L’histoire d’Eduardo Saverin représente l’un des cas les plus emblématiques du monde startup : le passage du co-fondateur à spectateur exclu des décisions de l’entreprise. En 2004, Saverin était entré dans Facebook en tant que Chief Financial Officer, investissant du capital, du temps et surtout sa confiance dans le projet de Mark Zuckerberg. Cependant, le parcours qui allait suivre aurait complètement transformé sa position dans l’entreprise.
L’Investissement Initial et le Contrôle Actionnarial
Lorsque Eduardo Saverin a rassemblé ses ressources financières pour soutenir Facebook à ses débuts, son engagement était total. Ses 1.388.334 actions lui garantissaient 34,4 % de la société—une part significative qui le plaçait comme actionnaire de contrôle. Aux côtés de Zuckerberg et des autres fondateurs, Saverin faisait partie intégrante de la vision de ce qui allait devenir l’une des plateformes les plus influentes de la planète. Sa compétence financière était considérée comme essentielle pour la croissance organisée de l’entreprise.
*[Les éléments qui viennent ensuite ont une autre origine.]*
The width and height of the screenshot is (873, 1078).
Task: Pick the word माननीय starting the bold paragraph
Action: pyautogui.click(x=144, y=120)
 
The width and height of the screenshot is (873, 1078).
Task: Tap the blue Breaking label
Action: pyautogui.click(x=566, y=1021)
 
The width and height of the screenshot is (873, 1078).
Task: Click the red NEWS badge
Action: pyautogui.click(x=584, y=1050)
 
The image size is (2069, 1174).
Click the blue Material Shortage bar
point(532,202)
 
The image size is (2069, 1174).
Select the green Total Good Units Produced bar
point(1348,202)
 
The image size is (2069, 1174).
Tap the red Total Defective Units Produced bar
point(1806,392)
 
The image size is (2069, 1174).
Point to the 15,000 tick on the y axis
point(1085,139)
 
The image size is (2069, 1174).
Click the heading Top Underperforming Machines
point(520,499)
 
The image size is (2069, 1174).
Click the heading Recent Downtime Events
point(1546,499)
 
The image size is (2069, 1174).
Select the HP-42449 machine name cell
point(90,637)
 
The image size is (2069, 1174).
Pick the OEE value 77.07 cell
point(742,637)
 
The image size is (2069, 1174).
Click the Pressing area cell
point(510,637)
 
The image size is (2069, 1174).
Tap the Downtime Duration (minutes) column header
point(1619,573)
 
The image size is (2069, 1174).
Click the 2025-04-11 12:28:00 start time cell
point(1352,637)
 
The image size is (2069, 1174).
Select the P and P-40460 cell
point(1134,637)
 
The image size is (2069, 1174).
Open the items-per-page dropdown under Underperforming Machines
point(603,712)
La Dilution Silencieuse : De 34,4 % à 0,03 %
Ce qui s’est passé dans les mois suivants reste l’un des moments les plus controversés de l’histoire de Facebook. De nouveaux tours de financement ont été structurés de manière à diluer considérablement la position de Saverin—une manœuvre qu’il n’avait pas autorisée. Sa part est passée de 34,4 % à un minuscule 0,03 %, une réduction orchestrée sans son consentement éclairé. Lorsque les documents lui ont été remis, Eduardo Saverin s’est retrouvé face à une réalité inversée : son rôle de co-fondateur avait été effectivement effacé, tandis que Mark Zuckerberg avait consolidé le contrôle absolu de la société.
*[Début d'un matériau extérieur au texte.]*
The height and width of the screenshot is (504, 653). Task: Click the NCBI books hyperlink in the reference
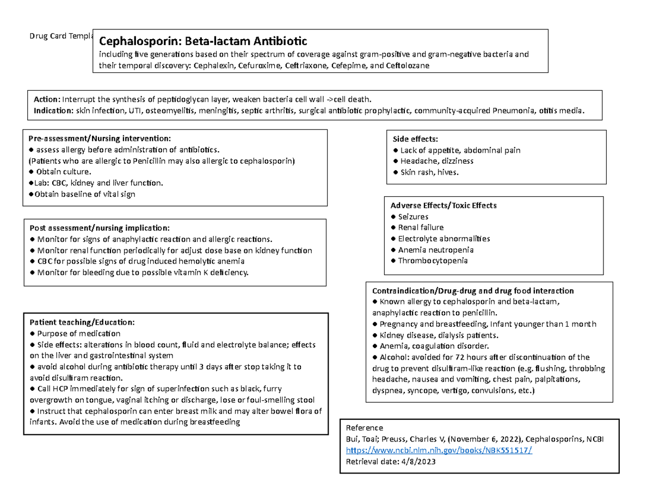[439, 451]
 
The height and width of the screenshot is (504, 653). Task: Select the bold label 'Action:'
[47, 99]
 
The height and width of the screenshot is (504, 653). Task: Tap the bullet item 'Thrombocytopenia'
[433, 260]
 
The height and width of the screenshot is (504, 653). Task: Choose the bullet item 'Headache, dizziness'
[436, 161]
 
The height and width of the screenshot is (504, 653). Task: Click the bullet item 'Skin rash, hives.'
[429, 172]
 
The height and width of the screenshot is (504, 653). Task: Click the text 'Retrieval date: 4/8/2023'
[391, 462]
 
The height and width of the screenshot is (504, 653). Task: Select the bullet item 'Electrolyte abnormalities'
[444, 239]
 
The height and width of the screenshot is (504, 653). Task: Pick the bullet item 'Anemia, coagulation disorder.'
[434, 346]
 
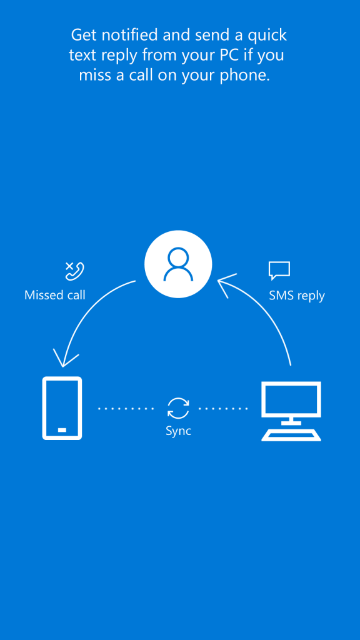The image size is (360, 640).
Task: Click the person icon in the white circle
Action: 178,264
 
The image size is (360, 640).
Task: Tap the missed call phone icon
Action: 75,271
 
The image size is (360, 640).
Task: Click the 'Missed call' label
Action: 55,295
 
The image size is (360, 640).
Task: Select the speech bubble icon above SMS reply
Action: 279,271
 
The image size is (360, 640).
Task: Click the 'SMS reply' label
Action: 297,296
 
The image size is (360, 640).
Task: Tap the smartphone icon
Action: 62,408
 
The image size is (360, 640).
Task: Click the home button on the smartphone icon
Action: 62,430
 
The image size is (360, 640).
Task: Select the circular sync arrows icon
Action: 178,409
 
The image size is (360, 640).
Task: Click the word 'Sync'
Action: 178,431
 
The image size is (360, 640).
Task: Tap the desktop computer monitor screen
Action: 291,399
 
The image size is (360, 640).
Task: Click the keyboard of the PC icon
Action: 291,435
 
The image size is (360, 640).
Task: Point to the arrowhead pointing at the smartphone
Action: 64,359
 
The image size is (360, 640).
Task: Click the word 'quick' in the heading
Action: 267,36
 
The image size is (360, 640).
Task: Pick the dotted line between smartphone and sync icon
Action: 126,409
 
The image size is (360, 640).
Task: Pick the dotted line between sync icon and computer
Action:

Les Conséquences Juridiques et le Conflit Suivant
Saverin ne resta pas passif face à ce qu’il considérait comme une trahison. Il a engagé des actions en justice contre Zuckerberg et Facebook, revendiquant ses droits et contestant la légitimité de la dilution. Le conflit juridique qui en a découlé a duré des années, culminant avec un accord de transaction—bien que avec des termes beaucoup moins favorables que ce qu’il aurait pu obtenir en conservant sa part initiale. Malgré la réconciliation formelle ultérieure, l’affaire d’Eduardo Saverin reste emblématique des risques que les fondateurs encourent lorsqu’ils perdent le contrôle actionnarial de leurs créations.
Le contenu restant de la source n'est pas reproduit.